- [Aim of the task]
Write out the full listing, matching it line for line.
--- START ---
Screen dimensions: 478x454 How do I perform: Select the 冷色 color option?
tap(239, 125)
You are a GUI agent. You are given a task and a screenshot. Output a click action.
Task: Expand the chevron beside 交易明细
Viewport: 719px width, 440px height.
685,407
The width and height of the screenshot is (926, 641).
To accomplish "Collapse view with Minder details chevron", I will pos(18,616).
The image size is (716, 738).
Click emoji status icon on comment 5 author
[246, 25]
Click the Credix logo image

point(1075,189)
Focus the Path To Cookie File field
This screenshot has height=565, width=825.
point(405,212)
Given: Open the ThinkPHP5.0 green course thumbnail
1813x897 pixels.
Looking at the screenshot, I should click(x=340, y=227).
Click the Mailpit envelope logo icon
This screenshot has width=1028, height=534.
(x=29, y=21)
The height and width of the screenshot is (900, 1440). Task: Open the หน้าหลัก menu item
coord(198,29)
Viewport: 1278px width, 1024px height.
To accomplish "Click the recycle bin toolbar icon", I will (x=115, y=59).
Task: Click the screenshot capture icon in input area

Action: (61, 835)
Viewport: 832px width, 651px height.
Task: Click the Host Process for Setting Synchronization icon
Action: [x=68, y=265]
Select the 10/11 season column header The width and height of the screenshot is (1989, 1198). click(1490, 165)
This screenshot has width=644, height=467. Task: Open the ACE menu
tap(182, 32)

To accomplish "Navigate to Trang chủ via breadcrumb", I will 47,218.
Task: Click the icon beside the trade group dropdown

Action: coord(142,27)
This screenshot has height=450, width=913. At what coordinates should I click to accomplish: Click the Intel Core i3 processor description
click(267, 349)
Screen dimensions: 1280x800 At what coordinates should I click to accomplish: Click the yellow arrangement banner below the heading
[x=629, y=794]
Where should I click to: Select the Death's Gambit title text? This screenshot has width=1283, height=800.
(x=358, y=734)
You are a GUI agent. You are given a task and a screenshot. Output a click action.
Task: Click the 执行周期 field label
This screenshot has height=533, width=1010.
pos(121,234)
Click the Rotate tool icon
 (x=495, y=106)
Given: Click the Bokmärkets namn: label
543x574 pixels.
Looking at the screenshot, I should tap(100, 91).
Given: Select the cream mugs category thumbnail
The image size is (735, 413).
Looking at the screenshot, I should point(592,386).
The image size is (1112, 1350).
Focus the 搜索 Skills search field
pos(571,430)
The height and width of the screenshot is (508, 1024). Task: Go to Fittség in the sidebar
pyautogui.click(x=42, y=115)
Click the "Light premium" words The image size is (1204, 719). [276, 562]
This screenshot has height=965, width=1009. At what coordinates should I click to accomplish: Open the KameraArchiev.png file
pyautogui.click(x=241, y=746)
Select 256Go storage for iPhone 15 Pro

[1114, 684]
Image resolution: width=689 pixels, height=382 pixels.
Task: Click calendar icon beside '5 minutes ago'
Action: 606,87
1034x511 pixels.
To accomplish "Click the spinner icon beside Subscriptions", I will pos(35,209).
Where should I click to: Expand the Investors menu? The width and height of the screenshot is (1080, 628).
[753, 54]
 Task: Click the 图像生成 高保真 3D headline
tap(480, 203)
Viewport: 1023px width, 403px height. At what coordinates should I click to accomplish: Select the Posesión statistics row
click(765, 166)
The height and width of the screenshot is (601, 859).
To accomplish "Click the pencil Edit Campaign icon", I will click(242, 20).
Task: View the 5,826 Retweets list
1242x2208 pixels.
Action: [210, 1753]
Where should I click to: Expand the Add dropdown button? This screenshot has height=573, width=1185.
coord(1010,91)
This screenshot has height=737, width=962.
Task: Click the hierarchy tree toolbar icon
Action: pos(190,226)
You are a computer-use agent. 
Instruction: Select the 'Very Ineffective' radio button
--- END ---
- [Task response]
Screen dimensions: 478x454 How do I perform: Select the 冷色 color option?
tap(239, 125)
You are a GUI agent. You are given a task and a screenshot. Output a click action.
Task: Expand the chevron beside 交易明细
Viewport: 719px width, 440px height.
685,407
The width and height of the screenshot is (926, 641).
To accomplish "Collapse view with Minder details chevron", I will pos(18,616).
The image size is (716, 738).
Click emoji status icon on comment 5 author
[246, 25]
Click the Credix logo image

point(1075,189)
Focus the Path To Cookie File field
This screenshot has height=565, width=825.
point(405,212)
Given: Open the ThinkPHP5.0 green course thumbnail
1813x897 pixels.
Looking at the screenshot, I should click(x=340, y=227).
Click the Mailpit envelope logo icon
This screenshot has width=1028, height=534.
(x=29, y=21)
The height and width of the screenshot is (900, 1440). Task: Open the หน้าหลัก menu item
coord(198,29)
Viewport: 1278px width, 1024px height.
To accomplish "Click the recycle bin toolbar icon", I will (x=115, y=59).
Task: Click the screenshot capture icon in input area

Action: (61, 835)
Viewport: 832px width, 651px height.
Task: Click the Host Process for Setting Synchronization icon
Action: [x=68, y=265]
Select the 10/11 season column header The width and height of the screenshot is (1989, 1198). click(1490, 165)
This screenshot has width=644, height=467. Task: Open the ACE menu
tap(182, 32)

To accomplish "Navigate to Trang chủ via breadcrumb", I will 47,218.
Task: Click the icon beside the trade group dropdown

Action: coord(142,27)
This screenshot has height=450, width=913. At what coordinates should I click to accomplish: Click the Intel Core i3 processor description
click(267, 349)
Screen dimensions: 1280x800 At what coordinates should I click to accomplish: Click the yellow arrangement banner below the heading
[x=629, y=794]
Where should I click to: Select the Death's Gambit title text? This screenshot has width=1283, height=800.
(x=358, y=734)
You are a GUI agent. You are given a task and a screenshot. Output a click action.
Task: Click the 执行周期 field label
This screenshot has height=533, width=1010.
pos(121,234)
Click the Rotate tool icon
 (x=495, y=106)
Given: Click the Bokmärkets namn: label
543x574 pixels.
Looking at the screenshot, I should tap(100, 91).
Given: Select the cream mugs category thumbnail
The image size is (735, 413).
Looking at the screenshot, I should point(592,386).
The image size is (1112, 1350).
Focus the 搜索 Skills search field
pos(571,430)
The height and width of the screenshot is (508, 1024). Task: Go to Fittség in the sidebar
pyautogui.click(x=42, y=115)
Click the "Light premium" words The image size is (1204, 719). [276, 562]
This screenshot has height=965, width=1009. At what coordinates should I click to accomplish: Open the KameraArchiev.png file
pyautogui.click(x=241, y=746)
Select 256Go storage for iPhone 15 Pro

[1114, 684]
Image resolution: width=689 pixels, height=382 pixels.
Task: Click calendar icon beside '5 minutes ago'
Action: 606,87
1034x511 pixels.
To accomplish "Click the spinner icon beside Subscriptions", I will pos(35,209).
Where should I click to: Expand the Investors menu? The width and height of the screenshot is (1080, 628).
[753, 54]
 Task: Click the 图像生成 高保真 3D headline
tap(480, 203)
Viewport: 1023px width, 403px height. At what coordinates should I click to accomplish: Select the Posesión statistics row
click(765, 166)
The height and width of the screenshot is (601, 859).
To accomplish "Click the pencil Edit Campaign icon", I will click(242, 20).
Task: View the 5,826 Retweets list
1242x2208 pixels.
Action: [210, 1753]
Where should I click to: Expand the Add dropdown button? This screenshot has height=573, width=1185.
coord(1010,91)
This screenshot has height=737, width=962.
Task: Click the hierarchy tree toolbar icon
Action: pos(190,226)
You are a computer-use agent. 
Instruction: Select the 'Very Ineffective' radio button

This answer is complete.